Researchers from the Hong Kong College of Science and Know-how and Moonshot AI have teased a brand new AI mannequin referred to as AudioX, that generates audio and music utilizing multimodal inputs.
AudioX is described as a unified mannequin providing versatile pure language management and seamless processing of inputs that embrace textual content, video, picture, music, and audio. This differs from the usual domain-specific fashions that sometimes give attention to a single modality or a restricted set of enter circumstances.

The analysis paper talked about use instances like text-to-audio, text-and-video-to-audio, and video-to-audio with AudioX. Notably, the AI mannequin additionally lets one refine current audio by way of a textual content immediate, enhance unprocessed music, and generate music from scratch.

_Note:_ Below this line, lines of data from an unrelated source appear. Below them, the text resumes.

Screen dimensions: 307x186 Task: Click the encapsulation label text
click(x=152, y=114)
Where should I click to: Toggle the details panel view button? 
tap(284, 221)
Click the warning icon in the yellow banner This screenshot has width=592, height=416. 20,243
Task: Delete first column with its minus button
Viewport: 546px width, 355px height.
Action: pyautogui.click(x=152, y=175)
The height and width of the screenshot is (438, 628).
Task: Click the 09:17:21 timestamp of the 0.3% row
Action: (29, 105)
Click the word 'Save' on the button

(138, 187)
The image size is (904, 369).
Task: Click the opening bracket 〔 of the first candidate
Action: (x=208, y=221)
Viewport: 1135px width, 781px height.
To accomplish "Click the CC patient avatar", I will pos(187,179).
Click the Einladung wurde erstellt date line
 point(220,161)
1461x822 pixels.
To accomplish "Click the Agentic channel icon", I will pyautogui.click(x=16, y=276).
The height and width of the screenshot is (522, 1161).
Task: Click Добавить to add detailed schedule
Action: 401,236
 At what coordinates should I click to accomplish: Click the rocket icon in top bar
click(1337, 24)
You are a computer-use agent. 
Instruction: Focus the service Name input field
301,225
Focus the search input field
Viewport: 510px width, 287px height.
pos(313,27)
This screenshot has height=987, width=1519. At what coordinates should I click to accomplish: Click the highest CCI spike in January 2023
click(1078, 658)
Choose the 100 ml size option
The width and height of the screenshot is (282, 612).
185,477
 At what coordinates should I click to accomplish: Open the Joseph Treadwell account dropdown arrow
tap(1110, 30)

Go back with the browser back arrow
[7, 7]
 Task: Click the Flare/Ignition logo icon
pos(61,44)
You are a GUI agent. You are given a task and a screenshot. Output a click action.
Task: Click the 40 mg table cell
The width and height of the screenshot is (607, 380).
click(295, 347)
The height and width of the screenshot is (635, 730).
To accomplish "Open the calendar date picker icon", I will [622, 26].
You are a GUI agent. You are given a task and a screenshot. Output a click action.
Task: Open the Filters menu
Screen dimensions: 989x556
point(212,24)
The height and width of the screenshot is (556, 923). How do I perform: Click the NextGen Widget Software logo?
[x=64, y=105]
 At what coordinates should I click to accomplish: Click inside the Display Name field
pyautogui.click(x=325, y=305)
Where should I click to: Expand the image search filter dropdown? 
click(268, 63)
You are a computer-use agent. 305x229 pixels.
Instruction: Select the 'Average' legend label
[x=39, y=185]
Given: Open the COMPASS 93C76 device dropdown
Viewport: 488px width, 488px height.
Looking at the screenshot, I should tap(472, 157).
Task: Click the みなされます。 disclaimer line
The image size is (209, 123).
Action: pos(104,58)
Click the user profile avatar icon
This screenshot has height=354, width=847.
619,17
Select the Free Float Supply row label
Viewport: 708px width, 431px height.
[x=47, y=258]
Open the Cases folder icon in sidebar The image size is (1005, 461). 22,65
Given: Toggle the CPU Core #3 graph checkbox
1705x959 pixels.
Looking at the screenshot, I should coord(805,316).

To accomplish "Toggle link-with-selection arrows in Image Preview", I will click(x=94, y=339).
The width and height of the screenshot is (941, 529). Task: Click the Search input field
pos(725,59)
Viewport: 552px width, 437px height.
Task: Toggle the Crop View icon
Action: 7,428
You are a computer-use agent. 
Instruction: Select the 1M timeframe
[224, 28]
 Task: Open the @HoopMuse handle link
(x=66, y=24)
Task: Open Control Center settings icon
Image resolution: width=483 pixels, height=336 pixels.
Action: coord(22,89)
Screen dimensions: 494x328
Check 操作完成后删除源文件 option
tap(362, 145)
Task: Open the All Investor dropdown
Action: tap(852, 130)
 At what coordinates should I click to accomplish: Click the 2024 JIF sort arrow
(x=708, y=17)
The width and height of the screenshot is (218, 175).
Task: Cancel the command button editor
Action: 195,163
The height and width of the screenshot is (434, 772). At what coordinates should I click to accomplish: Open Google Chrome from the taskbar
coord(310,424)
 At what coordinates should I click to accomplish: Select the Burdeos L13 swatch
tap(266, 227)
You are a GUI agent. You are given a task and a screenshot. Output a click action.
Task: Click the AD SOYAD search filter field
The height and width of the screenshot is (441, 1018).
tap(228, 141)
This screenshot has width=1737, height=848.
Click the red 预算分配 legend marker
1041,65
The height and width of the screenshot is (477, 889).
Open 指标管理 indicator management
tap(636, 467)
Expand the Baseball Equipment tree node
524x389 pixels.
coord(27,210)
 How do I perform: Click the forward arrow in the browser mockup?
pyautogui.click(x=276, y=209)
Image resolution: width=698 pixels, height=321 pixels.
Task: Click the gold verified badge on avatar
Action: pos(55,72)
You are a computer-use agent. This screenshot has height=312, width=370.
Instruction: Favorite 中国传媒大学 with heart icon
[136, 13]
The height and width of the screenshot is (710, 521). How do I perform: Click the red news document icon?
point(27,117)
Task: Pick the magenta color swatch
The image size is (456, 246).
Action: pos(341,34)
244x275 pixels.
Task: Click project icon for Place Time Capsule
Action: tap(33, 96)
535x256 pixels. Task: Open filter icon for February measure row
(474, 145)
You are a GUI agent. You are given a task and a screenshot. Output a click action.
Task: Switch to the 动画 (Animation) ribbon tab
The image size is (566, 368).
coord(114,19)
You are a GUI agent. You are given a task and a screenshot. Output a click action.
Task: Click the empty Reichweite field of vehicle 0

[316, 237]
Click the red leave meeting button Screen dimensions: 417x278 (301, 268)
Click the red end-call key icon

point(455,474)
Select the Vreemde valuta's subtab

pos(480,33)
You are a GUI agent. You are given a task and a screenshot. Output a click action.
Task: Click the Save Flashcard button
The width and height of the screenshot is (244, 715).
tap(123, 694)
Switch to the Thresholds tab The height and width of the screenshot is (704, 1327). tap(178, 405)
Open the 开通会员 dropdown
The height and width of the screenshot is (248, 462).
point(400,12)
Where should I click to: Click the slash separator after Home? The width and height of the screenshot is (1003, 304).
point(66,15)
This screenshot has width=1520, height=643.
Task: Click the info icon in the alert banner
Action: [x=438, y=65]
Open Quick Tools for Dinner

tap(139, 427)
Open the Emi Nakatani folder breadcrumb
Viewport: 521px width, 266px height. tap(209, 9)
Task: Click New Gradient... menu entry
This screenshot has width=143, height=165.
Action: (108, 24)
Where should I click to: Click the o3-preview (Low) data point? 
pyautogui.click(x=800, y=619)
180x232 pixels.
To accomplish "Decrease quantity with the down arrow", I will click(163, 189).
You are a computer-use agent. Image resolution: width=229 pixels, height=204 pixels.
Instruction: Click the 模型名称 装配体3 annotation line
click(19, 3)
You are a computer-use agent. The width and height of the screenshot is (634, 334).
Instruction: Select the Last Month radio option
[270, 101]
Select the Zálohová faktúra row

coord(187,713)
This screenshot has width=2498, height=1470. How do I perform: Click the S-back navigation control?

Netizens appear excited in regards to the demo of the mannequin shared on the mannequin’s GitHub repo, highlighting attention-grabbing use instances like producing audio for a tennis video:
AudioX : Something-to-Audio Technology
Mindblowing, I couldn’t consider that tennis instance it was simply too good. pic.twitter.com/EA8clWlqmF— AshutoshShrivastava (@ai_for_success) March 19, 2025
The researchers talked about that they purpose to handle the shortage of high-quality multi-modal knowledge, which has been a significant bottleneck within the growth of versatile audio technology methods. To deal with this, they curated two complete datasets: vggsound-caps, with 190K audio captions primarily based on the VGGSound dataset, and V2M-caps, with 6 million music captions derived from the V2M dataset.
“In depth experimental outcomes present that AudioX not solely excels in intra-modal duties but in addition considerably improves inter-modal efficiency, highlighting its potential to advance the sector of multi-modal audio technology,” the analysis paper acknowledged.
At present, the code for the mannequin just isn’t accessible. The researchers talked about it could be accessible on the GitHub web page with out specifying a timeframe or licence particulars.
There are numerous text-to-music fashions and a few text-to-speech fashions accessible, which have seen artistic use instances within the AI house. It stays to be seen how AudioX opens up extra potentialities.
The publish Researchers Unveil AudioX—AI Mannequin That Converts Something to Audio, Music appeared first on Analytics India Journal.